Senate Bill 94, signed by Governor Schwarzenegger on Sunday, October 11, immediately prohibits attorneys and loan modification firms from charging upfront fees to homeowners in exchange for future loan modification services. Loan modification firms will also be required to disclose that their clients can receive the same services for free via government approved nonprofit loan counselors.
Schwarzenegger also signed Assembly Bill 260 into law, forbidding special fees that encourage mortgage brokers to originate high-risk loans. This law, which goes into effect January 1, 2010, will impose a fiduciary duty upon mortgage brokers, forcing them to consider the borrower’s finances before their own profits. Negative amortization loans, which have minimum payments lower than the cost of interest, will also be forbidden.
first tuesday take: The California legislature has at last taken notice of the confusing and corrupt industry that has sprung up to take advantage of highly emotional and already troubled homeowners. For analysis of the proper place of attorneys and real estate brokers in the loan modification process, see first tuesday’s March article, “Loan modification negotiations are the domain of real estate licensees.”
The problem with loan modifications is that the only modification which is meaningful to a homeowner is one that crams down the principal on the loan to the property’s value, something that lenders are not yet willing to do. Interest adjustments and temporary payment reductions are false hopes for the person who will do anything, no matter how temporary, to stay in their home.

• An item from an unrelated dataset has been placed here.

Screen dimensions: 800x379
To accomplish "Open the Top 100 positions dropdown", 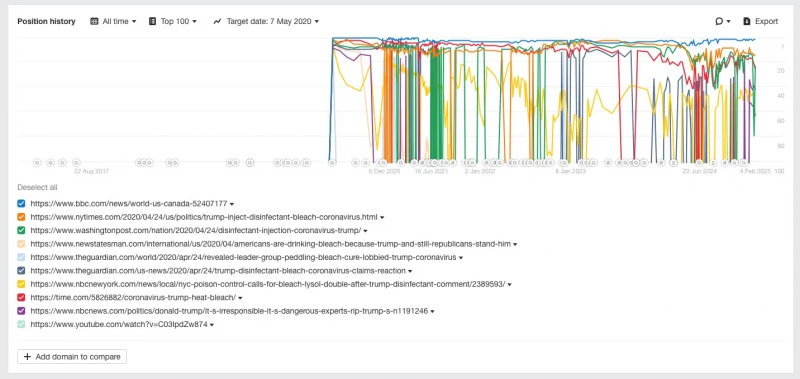I will (173, 21).
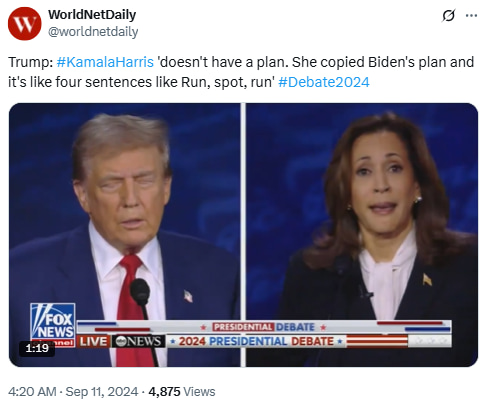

Loan modification services, as permitted by lenders, are nothing more than scams when the loan exceeds the secured property’s value by more than 10% or 15%. Most homes financed since 2002 are in negative equity territory well beyond 25%, or even 50% (in fact, they frequently surpass 100% in excess of present value if financed during 2005-6), and getting worse for the next year or so. The services of modification negotiations are of dubious value, since whatever services they offer are already provided for free by numerous agencies, and by lenders themselves.

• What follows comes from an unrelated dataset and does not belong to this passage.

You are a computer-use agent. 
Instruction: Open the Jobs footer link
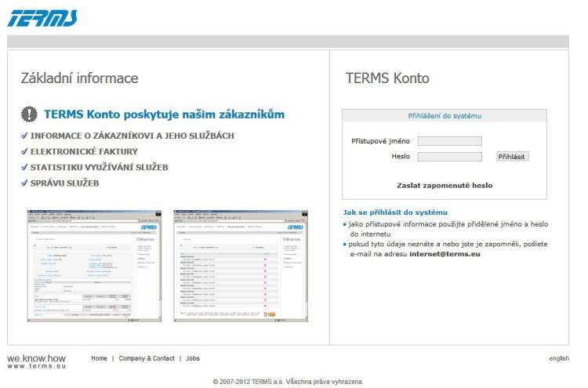coord(193,358)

Short-sale discounts will eventually become a necessity for all lenders who wish to avoid taking and reselling properties to force solvent owners to pay. When this happens, brokers negotiating a listing for a short sale property will, as an alternative to a sale, be able to concurrently negotiate a loan reduction to help the owner stay in the property. Unlike loan modification firms, brokers and their agents understand contingency fee arrangements, to be paid when the job they promised is done, and done correctly.
Re: “Loan modification firms banned from demanding upfront fees”, from the Sacramento Bee
Also see our Sacramento Gossip section for other California real estate bills passed or pending.
Great, let’s jam it to the Brokers and Salespeople Arnie and forget that the real issue here is MAKING BANKS LEND CONSUMERS THE MONEY THE FEDS GAVE THEM!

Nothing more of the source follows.